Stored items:
<<<<
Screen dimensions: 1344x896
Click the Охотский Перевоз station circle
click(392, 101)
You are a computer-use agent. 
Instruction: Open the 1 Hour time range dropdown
>>>>
Instructions to follow: The required answer is the line with "Click the Охотский Перевоз station circle" plus every line after it to the end of the entries above, transcribed exactly.

Task solution:
Click the Охотский Перевоз station circle
click(392, 101)
You are a computer-use agent. 
Instruction: Open the 1 Hour time range dropdown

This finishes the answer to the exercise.